Alexis-Alison Lancaster was leaving the station when four teens attacked her, beating and kicking her until she lost consciousness. She says that they were shouting anti-gay slurs.

She tried to use one of the emergency phones at the station, but it did not work. An ambulance took her to MetroHealth, and a police officer took a basic report on the incident. The police report lists “not applicable” under the heading of whether or not it was a hate crime.

Ohio’s hate crime law does not include crimes based on sexual orientation or gender identity. The police could request federal help under the Matthew Shepard-James Byrd Hate Crime Act, or the FBI could step in of its own volition, but they are not required to.

Lancaster is a nursing student and has been the vice president of GLASA, Cleveland State University’s gay-straight alliance.

The attackers likely did not know that the day before marked Cleveland’s honoring of the Transgender Day of Remembrance, which officially took place on November 20. However, different cities hold their commemorations on different days, and there were several across Ohio along the course of the week preceding it.
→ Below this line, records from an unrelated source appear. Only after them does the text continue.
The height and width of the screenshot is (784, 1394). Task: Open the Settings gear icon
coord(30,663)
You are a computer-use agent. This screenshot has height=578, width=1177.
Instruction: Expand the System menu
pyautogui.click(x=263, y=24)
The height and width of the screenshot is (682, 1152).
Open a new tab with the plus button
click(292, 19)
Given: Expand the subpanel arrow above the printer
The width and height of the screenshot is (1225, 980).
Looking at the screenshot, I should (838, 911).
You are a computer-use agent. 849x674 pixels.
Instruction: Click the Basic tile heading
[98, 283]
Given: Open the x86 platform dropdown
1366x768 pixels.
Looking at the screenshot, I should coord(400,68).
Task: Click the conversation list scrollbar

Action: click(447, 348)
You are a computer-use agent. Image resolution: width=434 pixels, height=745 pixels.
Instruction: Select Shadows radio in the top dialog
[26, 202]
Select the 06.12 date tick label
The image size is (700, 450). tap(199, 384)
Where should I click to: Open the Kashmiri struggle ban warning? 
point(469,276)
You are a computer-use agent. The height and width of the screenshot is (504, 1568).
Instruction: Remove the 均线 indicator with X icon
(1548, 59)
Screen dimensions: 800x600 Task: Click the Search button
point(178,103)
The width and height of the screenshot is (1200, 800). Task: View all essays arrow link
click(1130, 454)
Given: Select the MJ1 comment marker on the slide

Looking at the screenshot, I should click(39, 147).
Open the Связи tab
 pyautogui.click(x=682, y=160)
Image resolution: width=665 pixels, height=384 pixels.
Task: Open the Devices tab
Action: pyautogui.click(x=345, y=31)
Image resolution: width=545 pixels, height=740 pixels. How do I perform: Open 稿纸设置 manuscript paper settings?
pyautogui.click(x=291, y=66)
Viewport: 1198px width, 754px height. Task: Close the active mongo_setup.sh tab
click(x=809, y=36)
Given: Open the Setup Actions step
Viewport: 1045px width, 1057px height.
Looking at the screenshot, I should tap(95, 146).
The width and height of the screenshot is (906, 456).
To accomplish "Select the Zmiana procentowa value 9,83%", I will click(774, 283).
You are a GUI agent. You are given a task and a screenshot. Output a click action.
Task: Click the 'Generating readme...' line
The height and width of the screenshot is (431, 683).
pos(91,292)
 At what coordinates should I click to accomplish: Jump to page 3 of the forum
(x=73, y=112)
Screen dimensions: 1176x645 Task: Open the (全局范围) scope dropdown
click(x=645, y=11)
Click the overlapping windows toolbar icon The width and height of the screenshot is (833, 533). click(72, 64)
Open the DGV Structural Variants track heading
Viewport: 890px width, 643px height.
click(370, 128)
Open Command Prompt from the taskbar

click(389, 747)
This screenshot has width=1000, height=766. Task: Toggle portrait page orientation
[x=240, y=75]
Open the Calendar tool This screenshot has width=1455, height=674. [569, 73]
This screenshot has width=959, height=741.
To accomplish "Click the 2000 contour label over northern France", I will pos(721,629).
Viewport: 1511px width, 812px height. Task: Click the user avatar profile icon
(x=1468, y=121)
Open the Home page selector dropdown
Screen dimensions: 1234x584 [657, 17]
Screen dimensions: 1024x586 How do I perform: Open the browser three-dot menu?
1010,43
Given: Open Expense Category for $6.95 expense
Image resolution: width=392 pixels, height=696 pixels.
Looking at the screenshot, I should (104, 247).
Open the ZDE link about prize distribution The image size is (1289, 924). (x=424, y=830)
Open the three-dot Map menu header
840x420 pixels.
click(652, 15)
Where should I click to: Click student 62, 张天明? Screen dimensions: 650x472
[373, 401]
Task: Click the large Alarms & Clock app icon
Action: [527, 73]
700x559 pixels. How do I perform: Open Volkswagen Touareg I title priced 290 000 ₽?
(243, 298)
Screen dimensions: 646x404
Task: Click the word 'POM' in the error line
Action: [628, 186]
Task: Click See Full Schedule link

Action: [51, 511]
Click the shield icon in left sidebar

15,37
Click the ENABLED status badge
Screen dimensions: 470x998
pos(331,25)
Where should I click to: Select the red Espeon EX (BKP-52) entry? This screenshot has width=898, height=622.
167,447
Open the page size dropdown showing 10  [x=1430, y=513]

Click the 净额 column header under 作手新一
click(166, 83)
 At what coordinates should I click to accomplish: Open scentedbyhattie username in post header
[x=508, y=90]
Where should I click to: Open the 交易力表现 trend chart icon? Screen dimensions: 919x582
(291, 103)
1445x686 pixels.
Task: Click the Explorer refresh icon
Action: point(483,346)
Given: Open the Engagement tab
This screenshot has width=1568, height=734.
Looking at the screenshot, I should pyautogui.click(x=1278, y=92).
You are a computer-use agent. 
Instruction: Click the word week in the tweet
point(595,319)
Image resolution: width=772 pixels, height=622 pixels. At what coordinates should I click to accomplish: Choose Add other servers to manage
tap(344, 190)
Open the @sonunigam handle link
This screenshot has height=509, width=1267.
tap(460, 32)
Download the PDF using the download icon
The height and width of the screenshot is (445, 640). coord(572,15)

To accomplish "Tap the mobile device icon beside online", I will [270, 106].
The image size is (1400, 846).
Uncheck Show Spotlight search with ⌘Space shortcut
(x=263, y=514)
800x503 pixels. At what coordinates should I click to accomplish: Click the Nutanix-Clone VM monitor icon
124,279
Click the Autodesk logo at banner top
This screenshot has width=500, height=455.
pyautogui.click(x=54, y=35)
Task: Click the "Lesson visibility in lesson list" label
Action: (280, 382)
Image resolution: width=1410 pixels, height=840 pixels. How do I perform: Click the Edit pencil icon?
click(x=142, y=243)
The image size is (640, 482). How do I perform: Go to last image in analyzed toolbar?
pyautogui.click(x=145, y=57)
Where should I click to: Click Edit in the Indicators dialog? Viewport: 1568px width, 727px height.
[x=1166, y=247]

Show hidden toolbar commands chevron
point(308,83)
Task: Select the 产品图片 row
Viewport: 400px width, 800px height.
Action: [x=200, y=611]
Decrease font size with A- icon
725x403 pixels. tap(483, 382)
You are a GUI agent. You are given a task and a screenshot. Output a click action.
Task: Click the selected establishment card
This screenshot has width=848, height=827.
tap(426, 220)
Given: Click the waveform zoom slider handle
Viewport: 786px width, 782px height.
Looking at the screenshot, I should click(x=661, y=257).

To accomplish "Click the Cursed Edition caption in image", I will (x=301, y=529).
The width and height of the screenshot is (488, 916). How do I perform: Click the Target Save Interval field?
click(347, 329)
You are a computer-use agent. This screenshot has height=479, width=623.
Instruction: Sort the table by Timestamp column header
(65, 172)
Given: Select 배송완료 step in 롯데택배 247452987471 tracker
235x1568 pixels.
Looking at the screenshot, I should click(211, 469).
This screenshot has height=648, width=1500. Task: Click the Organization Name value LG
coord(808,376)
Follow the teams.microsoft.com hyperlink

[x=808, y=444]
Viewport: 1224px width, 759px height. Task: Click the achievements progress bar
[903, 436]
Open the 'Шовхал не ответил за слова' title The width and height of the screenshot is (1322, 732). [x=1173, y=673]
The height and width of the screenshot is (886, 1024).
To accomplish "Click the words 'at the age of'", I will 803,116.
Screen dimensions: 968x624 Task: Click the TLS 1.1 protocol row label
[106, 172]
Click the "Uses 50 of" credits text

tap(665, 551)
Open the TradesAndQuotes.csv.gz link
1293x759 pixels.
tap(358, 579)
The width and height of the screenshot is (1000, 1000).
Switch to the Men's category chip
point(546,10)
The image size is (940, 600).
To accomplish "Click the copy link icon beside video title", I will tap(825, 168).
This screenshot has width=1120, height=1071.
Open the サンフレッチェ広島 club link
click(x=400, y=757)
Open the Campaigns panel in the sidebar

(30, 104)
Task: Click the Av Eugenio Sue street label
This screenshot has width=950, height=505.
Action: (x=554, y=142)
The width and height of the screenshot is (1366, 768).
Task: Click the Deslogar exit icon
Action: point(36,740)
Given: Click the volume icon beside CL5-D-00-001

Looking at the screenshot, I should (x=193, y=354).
In Cleveland, it began with “Remembering Our Dead,” a reading of the names of transgender people who were killed in the last year, along with speakers, music and poetry.

As part of “Acknowledging Our Present,” the Illumination Awards were given our, honoring those who work for the full inclusion of transgender people. The Diversity Center of Northeast Ohio was given the award for best supporting organization, while Cecilia Kasten received the outstanding student award. Sue Doerfer, former executive director of the Cleveland LGBT Center and Equality Ohio and a respected counselor, was given the Cisgender Ally Award, given to someone whose identification matches their biology who works through advocacy, activism and education to create a more inclusive community.

Adam Apple Tokar was given the leadership award, while Ward 3 Councilor Joe Cimperman received the Civic Leader Award.

Closing remarks were made under the heading of “Celebrating Our Future,” and the event then went to Union/Bounce, where in the best tradition, it became a celebration of life.